Source code for immuneML.util.PositionHelper

import logging

import numpy as np

from immuneML.data_model.SequenceParams import RegionType
from immuneML.data_model.SequenceSet import ReceptorSequence
from immuneML.environment.SequenceType import SequenceType



[docs]
class PositionHelper:
    MAX_CDR3_LEN = 91
    MIN_CDR3_LEN = 5
    MIDPOINT_CDR3_LEN = 13


[docs]
    @staticmethod
    def get_imgt_position_weights_for_annotation(input_length: int, region_type: RegionType,
                                                 sequence_position_weights: dict):
        imgt_positions = PositionHelper.gen_imgt_positions_from_length(input_length, region_type)

        position_weights = {}
        if sequence_position_weights:
            for index, position in enumerate(imgt_positions):
                if position in sequence_position_weights:
                    position_weights[position] = sequence_position_weights[position]

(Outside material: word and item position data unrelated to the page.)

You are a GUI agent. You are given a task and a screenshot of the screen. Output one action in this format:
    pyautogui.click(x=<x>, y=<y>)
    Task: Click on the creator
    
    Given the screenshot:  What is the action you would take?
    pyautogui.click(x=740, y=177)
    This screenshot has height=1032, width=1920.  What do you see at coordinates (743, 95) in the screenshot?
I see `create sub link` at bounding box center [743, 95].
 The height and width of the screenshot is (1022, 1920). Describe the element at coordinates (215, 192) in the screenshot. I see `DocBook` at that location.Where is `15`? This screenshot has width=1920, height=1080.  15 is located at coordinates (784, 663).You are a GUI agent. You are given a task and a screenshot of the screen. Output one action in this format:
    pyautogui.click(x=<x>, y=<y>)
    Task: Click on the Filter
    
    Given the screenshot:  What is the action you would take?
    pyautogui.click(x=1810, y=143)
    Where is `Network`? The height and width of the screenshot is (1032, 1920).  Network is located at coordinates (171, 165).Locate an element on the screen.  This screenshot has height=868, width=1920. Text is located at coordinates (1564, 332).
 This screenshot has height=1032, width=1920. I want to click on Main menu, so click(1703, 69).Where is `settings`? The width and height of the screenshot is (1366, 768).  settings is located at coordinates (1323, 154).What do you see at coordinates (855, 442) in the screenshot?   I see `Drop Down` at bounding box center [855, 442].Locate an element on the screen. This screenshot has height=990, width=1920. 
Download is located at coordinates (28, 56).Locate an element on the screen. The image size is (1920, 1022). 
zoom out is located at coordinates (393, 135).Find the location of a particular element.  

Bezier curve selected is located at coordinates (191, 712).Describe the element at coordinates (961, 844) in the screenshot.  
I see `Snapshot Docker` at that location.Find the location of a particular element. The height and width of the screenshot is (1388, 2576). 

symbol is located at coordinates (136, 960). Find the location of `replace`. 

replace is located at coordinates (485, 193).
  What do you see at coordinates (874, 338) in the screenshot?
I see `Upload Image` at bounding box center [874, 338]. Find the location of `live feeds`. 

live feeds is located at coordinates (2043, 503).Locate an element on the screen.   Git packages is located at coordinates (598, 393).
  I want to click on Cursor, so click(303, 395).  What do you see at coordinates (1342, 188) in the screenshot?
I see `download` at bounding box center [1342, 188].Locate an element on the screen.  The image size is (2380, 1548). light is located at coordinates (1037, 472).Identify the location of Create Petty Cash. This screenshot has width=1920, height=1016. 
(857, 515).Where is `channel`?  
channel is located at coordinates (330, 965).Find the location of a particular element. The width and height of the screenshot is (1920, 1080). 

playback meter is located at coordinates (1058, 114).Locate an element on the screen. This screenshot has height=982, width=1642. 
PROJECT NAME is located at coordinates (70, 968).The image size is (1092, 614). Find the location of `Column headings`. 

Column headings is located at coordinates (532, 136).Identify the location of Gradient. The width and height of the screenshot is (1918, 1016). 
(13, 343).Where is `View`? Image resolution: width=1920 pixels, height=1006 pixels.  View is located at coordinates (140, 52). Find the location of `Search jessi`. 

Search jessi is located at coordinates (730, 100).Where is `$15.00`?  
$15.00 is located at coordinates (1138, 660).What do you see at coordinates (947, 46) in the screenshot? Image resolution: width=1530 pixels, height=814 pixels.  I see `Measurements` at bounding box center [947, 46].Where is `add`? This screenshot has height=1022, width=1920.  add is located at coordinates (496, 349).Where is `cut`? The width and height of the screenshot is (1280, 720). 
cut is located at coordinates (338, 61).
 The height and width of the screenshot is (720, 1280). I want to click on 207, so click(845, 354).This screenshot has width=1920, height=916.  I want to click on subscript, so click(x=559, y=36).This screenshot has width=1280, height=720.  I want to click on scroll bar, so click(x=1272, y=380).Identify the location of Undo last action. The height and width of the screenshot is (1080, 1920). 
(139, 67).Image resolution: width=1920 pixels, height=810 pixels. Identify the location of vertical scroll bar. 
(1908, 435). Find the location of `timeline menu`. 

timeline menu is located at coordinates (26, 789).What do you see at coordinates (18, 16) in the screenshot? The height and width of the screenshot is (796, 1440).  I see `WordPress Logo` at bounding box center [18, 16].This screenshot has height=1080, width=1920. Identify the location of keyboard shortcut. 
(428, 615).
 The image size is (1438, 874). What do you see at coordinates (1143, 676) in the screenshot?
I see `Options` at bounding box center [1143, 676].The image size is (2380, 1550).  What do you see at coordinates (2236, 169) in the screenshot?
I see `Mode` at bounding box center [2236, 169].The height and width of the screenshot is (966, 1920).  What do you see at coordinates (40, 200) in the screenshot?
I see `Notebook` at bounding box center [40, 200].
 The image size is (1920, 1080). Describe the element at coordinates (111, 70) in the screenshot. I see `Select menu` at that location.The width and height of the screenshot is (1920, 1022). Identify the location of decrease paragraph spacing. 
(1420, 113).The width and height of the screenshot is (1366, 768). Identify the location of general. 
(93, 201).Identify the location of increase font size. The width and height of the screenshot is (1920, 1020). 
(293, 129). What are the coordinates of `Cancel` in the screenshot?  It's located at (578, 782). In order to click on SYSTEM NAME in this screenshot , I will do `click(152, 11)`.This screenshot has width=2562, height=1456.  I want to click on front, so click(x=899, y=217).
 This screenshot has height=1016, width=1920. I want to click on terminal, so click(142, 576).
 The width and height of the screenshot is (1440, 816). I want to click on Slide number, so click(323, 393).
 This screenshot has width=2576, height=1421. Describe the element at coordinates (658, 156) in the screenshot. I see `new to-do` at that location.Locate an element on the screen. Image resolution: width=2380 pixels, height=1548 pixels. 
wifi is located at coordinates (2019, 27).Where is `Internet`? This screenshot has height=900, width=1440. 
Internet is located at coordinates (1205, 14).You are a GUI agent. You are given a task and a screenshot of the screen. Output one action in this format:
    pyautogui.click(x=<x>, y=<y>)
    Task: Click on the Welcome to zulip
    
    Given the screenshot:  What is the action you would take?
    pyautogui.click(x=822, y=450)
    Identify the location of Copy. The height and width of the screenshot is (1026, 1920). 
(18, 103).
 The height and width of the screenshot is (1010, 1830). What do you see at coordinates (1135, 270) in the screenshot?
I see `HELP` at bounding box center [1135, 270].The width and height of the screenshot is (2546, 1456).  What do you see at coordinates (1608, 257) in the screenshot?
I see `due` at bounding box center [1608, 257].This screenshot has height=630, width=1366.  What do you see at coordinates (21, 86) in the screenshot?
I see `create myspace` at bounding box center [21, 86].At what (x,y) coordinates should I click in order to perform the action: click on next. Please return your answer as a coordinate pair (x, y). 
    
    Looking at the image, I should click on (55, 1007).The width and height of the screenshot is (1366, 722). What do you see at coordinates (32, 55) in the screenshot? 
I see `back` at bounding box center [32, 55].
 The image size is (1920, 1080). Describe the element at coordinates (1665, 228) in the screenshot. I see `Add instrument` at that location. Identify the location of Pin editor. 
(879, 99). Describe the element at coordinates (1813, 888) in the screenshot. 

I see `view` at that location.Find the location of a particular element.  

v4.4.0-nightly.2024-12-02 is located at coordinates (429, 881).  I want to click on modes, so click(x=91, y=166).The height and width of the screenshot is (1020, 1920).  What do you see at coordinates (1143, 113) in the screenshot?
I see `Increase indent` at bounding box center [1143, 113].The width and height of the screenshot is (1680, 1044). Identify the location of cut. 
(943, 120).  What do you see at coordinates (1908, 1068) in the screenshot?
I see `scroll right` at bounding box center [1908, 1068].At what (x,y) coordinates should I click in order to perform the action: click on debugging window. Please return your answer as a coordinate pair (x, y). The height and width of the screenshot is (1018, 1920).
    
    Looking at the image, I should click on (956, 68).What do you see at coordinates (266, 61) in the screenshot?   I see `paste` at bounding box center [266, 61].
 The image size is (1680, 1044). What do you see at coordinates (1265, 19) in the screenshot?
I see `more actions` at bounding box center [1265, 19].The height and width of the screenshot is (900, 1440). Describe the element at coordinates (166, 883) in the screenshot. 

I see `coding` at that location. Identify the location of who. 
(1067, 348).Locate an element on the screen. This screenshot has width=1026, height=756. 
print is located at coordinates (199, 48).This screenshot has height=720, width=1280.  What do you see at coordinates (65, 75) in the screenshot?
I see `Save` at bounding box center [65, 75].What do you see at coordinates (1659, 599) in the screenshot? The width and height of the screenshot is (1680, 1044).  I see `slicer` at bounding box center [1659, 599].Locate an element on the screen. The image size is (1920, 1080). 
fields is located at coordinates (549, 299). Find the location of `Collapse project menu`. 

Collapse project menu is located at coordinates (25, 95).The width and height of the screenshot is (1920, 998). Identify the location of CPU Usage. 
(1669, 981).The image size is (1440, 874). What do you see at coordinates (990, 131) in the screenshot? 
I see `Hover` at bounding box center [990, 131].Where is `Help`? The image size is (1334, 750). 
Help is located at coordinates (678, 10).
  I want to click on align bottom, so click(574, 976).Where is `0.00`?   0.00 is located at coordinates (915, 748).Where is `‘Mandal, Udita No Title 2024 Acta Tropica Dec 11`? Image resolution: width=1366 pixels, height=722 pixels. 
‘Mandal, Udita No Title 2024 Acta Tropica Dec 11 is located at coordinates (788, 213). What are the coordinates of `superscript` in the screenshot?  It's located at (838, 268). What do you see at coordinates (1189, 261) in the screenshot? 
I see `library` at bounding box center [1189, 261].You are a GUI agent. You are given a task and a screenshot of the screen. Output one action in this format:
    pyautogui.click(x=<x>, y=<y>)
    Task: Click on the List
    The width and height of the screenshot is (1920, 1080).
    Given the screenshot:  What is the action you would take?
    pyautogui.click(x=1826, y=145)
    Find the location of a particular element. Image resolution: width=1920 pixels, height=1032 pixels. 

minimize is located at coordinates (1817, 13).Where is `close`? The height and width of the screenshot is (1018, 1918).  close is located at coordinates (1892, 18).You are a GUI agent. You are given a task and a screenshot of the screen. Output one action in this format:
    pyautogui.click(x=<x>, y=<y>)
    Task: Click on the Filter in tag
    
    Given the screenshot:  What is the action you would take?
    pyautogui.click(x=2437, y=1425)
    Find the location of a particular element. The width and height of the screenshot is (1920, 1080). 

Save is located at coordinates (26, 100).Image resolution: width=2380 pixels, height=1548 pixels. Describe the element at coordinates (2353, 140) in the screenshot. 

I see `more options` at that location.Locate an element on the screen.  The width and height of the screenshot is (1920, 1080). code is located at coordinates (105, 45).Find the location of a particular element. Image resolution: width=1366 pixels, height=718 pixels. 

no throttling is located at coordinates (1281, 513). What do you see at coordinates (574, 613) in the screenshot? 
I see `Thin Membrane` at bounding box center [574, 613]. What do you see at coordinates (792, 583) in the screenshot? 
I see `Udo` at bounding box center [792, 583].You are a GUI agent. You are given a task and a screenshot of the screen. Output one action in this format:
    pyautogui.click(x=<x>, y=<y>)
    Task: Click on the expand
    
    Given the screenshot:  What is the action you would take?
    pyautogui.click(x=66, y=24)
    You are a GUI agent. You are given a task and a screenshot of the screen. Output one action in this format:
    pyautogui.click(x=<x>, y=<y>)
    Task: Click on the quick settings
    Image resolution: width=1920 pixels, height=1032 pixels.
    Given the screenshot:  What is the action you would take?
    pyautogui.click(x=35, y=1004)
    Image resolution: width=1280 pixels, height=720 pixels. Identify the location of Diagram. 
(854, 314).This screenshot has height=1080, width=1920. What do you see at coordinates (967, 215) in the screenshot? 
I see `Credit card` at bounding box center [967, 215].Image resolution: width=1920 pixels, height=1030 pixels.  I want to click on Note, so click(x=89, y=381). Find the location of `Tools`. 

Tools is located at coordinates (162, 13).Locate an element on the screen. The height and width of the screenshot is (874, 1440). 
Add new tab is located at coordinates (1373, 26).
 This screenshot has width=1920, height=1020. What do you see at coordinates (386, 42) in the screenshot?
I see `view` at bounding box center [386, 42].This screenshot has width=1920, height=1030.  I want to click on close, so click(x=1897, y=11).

        if len(imgt_positions) > len(position_weights):
            weights_sum = sum(list(position_weights.values()))
            remaining_weight_for_position = (1 - weights_sum) / (len(imgt_positions) - len(position_weights))
            for position in imgt_positions:
                if position not in position_weights:
                    position_weights[position] = remaining_weight_for_position

        if not np.isclose(sum(list(position_weights.values())), 1):
            weights_sum = sum(list(position_weights.values()))
            position_weights = {position: weight / weights_sum for position, weight in position_weights.items()}

        return {position: position_weights[position] for position in imgt_positions}



[docs]
    @staticmethod
    def get_allowed_positions_for_annotation(input_length: int, region_type: RegionType,
                                             sequence_position_weights: dict):
        position_weights = PositionHelper.get_imgt_position_weights_for_annotation(input_length, region_type,
                                                                                   sequence_position_weights)
        return [int(bool(weight)) for weight in position_weights.values()]



[docs]
    @staticmethod
    def get_imgt_position_weights_for_implanting(aa_input_length: int, region_type: RegionType,
                                                 sequence_position_weights: dict, limit: int):
        position_weights = PositionHelper.get_imgt_position_weights_for_annotation(aa_input_length, region_type,
                                                                                   sequence_position_weights)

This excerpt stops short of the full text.